RECORDS FOR PROCESSING »
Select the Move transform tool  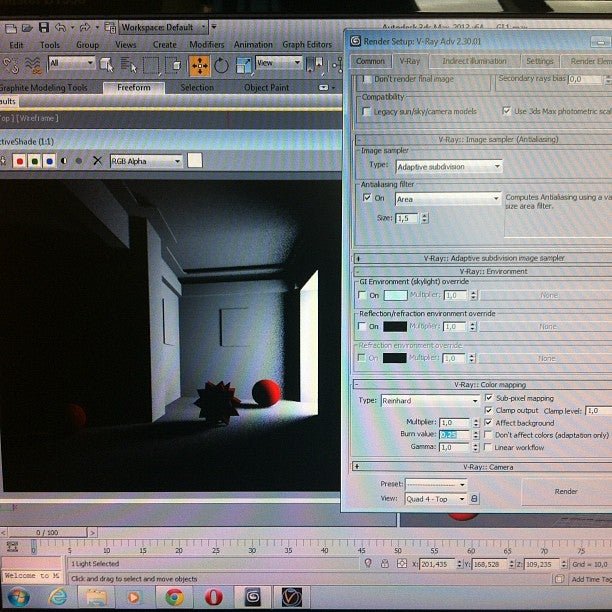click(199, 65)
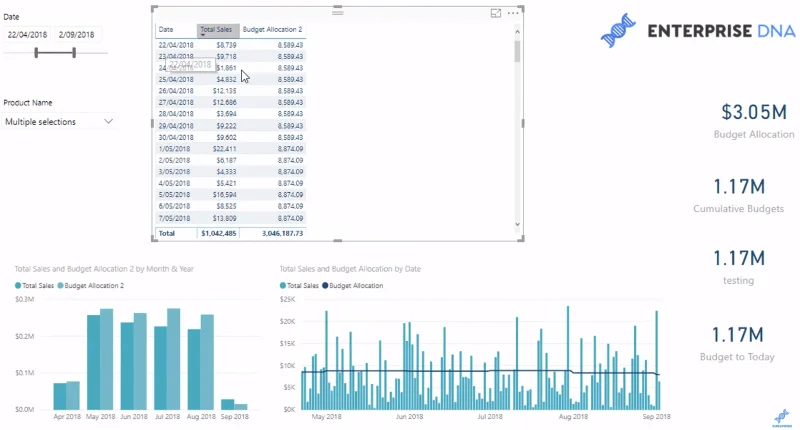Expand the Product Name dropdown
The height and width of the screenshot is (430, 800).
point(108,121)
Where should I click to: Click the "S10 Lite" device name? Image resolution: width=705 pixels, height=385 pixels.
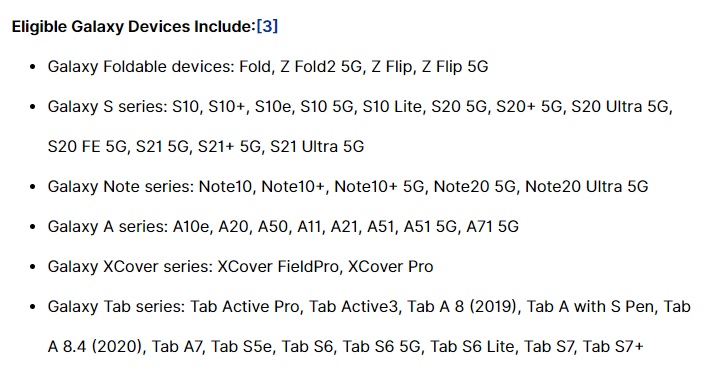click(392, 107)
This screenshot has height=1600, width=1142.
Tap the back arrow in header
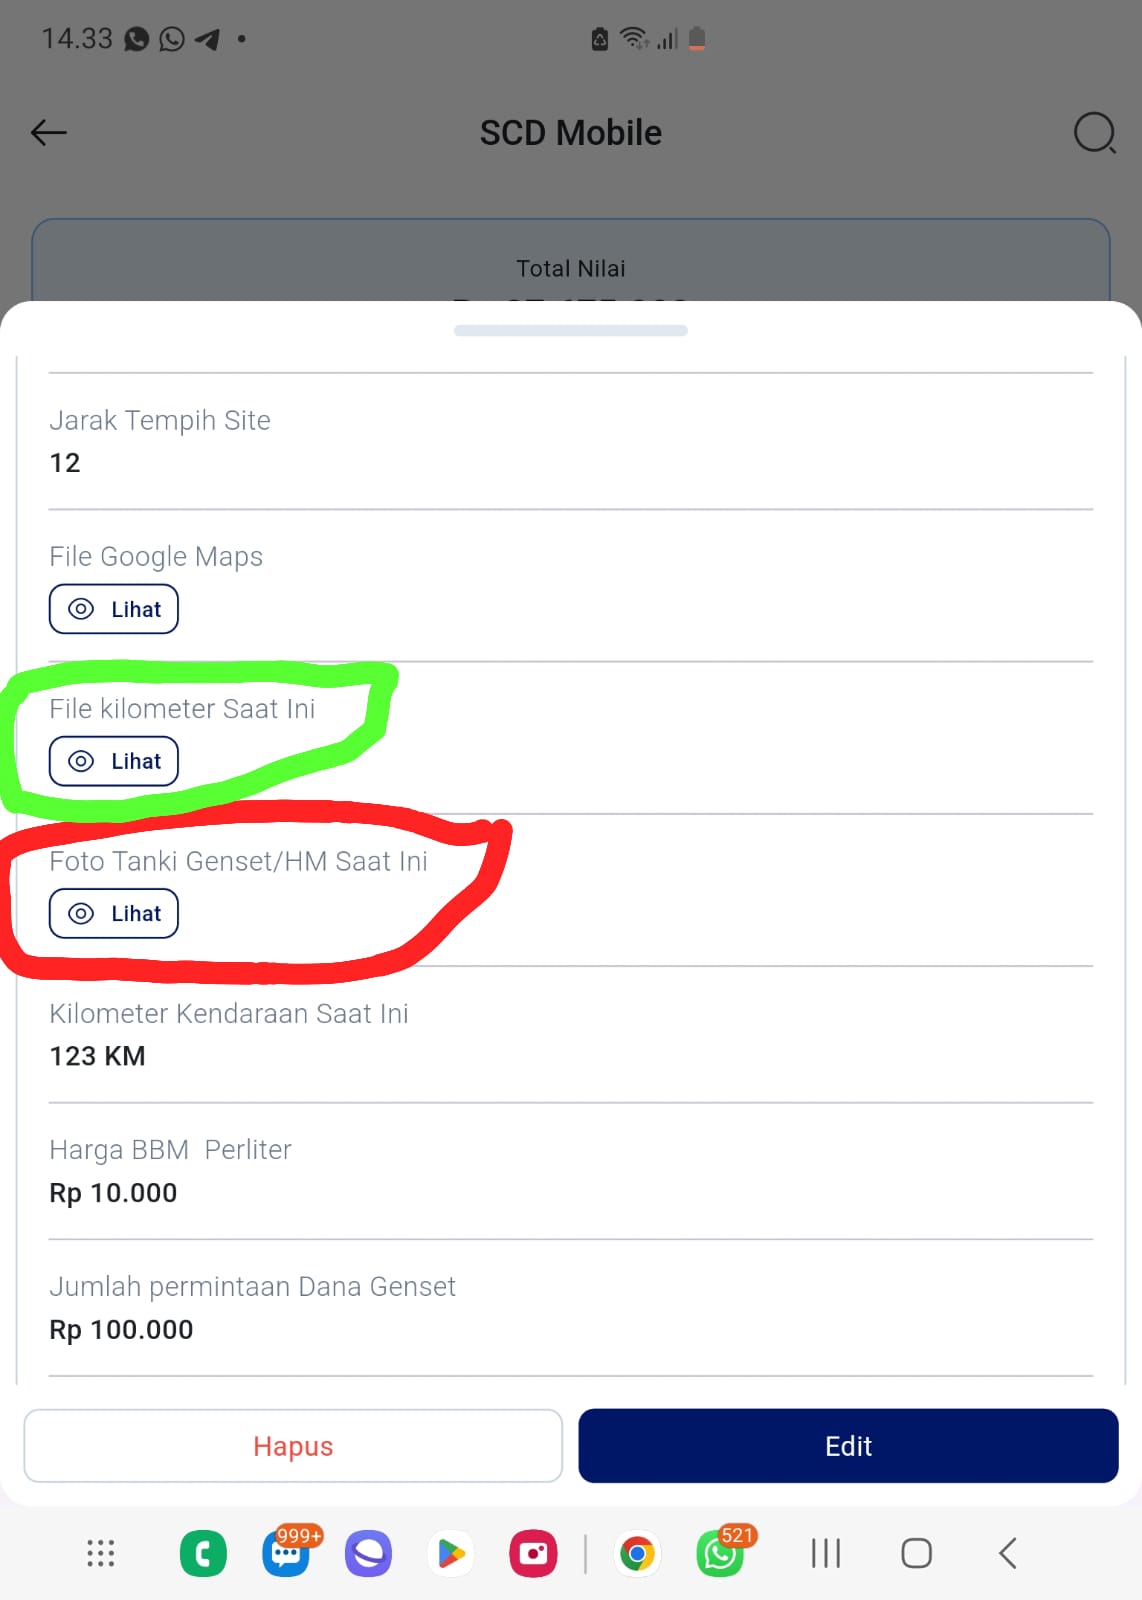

AIM OF THE TASK »
Return, word for word, the lines from the one containing "Where should I" through the end of the lines above, including both ends, and leave the pictures out of your answer.

WRITTEN ANSWER »
Where should I click to: Click the "S10 Lite" device name? Image resolution: width=705 pixels, height=385 pixels.
click(392, 107)
This screenshot has height=1600, width=1142.
Tap the back arrow in header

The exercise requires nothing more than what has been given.